» **Teks Halaman**

- - - -

SURABAYA - Kasus Desa Wadas yang menyita perhatian masyarakat tidak lepas dari konflik lingkungan yang terjadi. Desa Wadas yang terletak di Kecamatan Bener, Kabupaten Purworejo, Jawa Tengah merupakan lokasi lahan yang akan dijadikan penambangan batuan andesit sebagai bahan material Proyek Strategis Nasional Bendungan Bener. Kegiatan pertambangan itu ditentang oleh warga Desa Wadas, sehingga terjadi konflik antara warga dengan aparat bersenjata dan pemerintah.
Departemen Hukum Administrasi Fakultas Hukum Universitas Airlangga (FH UNAIR) pada Rabu (2/3/2022), mengadakan webinar series bertema “Pengadaan Tanah untuk Usaha Pertambangan dalam rangka Pembangunan Strategis Nasional: Tinjauan terhadap Peristiwa Wadas”. Webinar yang diselenggarakan atas kerja sama dengan Pusat Studi Energi Baru dan Terbarukan serta Pusat Kajian Hukum Agraria FH UNAIR itu, dihadiri oleh empat pembicara yang ahli dalam bidangnya masing-masing.
Pembicara terakhir pada webinar tersebut, Dr Suparto Wijoyo SH MHum, ahli hukum lingkungan yang juga merupakan dosen hukum lingkungan FH UNAIR memaparkan bahwa pemerintah seharusnya melindungi segenap bangsa Indonesia. Ia mengutip Pasal 33 ayat (3) UUD NRI 1945 di mana bumi dan kekayaan alam yang terkandung di dalamnya dikuasai oleh negara dan seharusnya dipergunakan untuk kemakmuran rakyat.
“Menambang batuan andesit di Wadas untuk material pembangunan mestinya bisa mensejahterakan rakyat. Ini adalah cita dasar konstitusional bahwa pembangunan dan pertambangan itu adalah untuk memakmurkan rakyat, ” jelasnya.

- - - -

» **Rincian Tugas**
Berdasarkan teks halaman di atas, di kecamatan dan kabupaten mana Desa Wadas terletak?

- - - -

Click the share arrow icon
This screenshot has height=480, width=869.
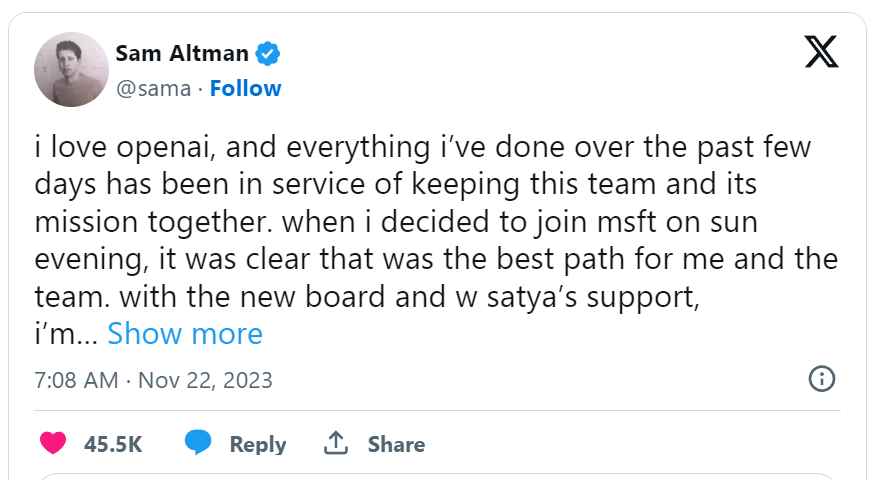pos(337,443)
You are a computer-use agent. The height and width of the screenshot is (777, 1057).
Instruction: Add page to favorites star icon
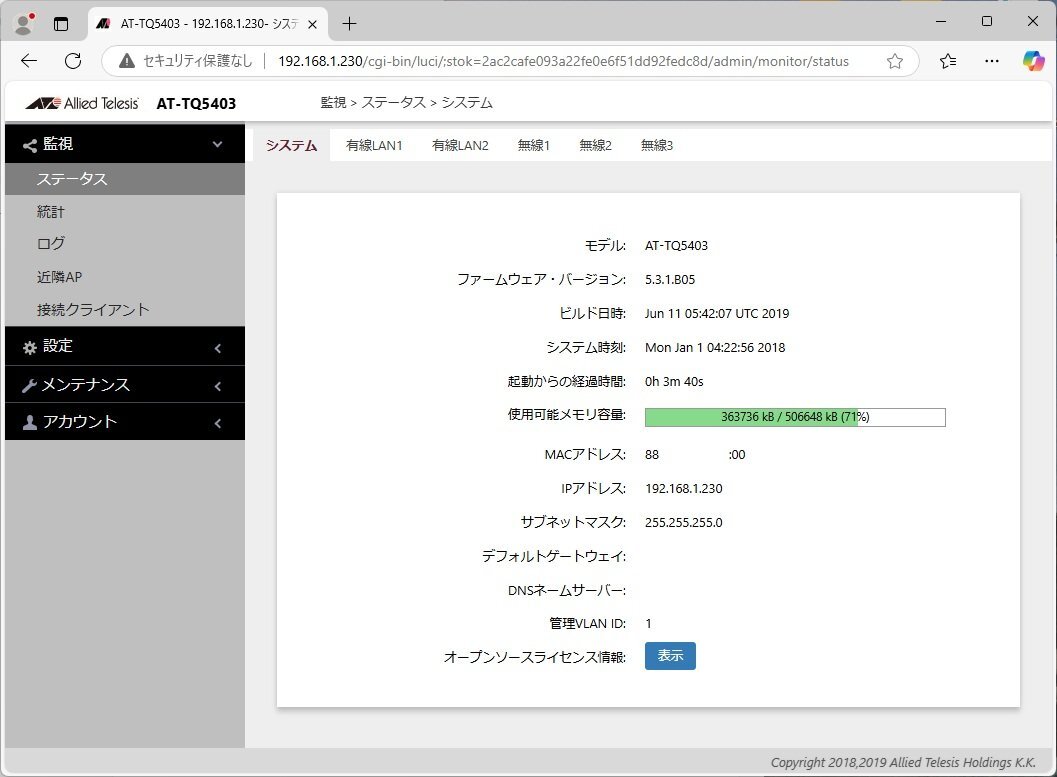tap(895, 61)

- - - -

» **Penyelesaian Tugas**
Kecamatan Bener, Kabupaten Purworejo, Jawa Tengah.